The third parameter, the so-called hydrogen bond parameter, δh, is usually found by subtracting the polar and dispersion parameters from the total parameter, or in terms of energies, by subtracting the dispersion and polar energies from the cohesive energy. If the total cohesive parameter (energy) is unknown, several methods are available to calculate it.The hydrogen bond energy can also be predicted directly with group contribution methods (see table below). However, this approach is less accurate and not recommended.

Estimated Hydrogen Bonding Enthalpies

   Functional Group Enthalpy of an H-bond
   Ester Group, -COO-1250 ± 150 cal/mole
   Acid Group, -COOH2750 ± 250 cal/mole
   Ketone Group, >CO 800 ± 250 cal/mole
   Ether Group, -O-450 ± 25 cal/mole
   Phenylene Ring50 ± 50 cal/mole
   Nitrile Group, -CN500 ± 200 cal/mole
Recommend values by Beerbower and Hansen4
References
  1. D.M. Koenhen and C.A. Smolders, J. of Applied Poly. Sci., Vol. 19, PP. 1163-1179 (1975)
  2. C.M. Hansen, Solubility Parameters in Paint Testing Manual, No. 17, J. V. Koleske, American Society for Testing and Materials, 383–404 (1995)
  3. C. F. Bottcher, The Theory Gf Electric Polarisation, Elsevier, Amsterdam, 1952
  4. C. M. Hansen and A. Beerbower, Solubility Parameters, in Kirk-Othmer Encyclopedia of Chemical Technology, Suppl. Vol., 2nd ed., 889–910 (1971)
  • Summary

    Hansen Solubility Parameters

    are widely used in the paint and coatings industry to estimate the miscebility and solubility of compounds.
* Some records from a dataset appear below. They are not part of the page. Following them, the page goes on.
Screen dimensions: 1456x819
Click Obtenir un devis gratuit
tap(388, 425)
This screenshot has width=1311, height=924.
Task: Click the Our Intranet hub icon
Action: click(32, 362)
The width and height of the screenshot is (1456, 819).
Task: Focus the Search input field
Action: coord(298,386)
  • The three Hansen parameters arise from (atomic) dispersion forces, (molecular) permanent dipole–permanent dipole forces, and hydrogen bonding.

  • The total cohesive energy of monomers and solvents can be calculated from the energy of vaporization whereas the partial solubility parameters have to be predicted.

  • The partial solubility parameters correlate with many thermo-physical properties like surface tension, dipole moment, and index of refraction.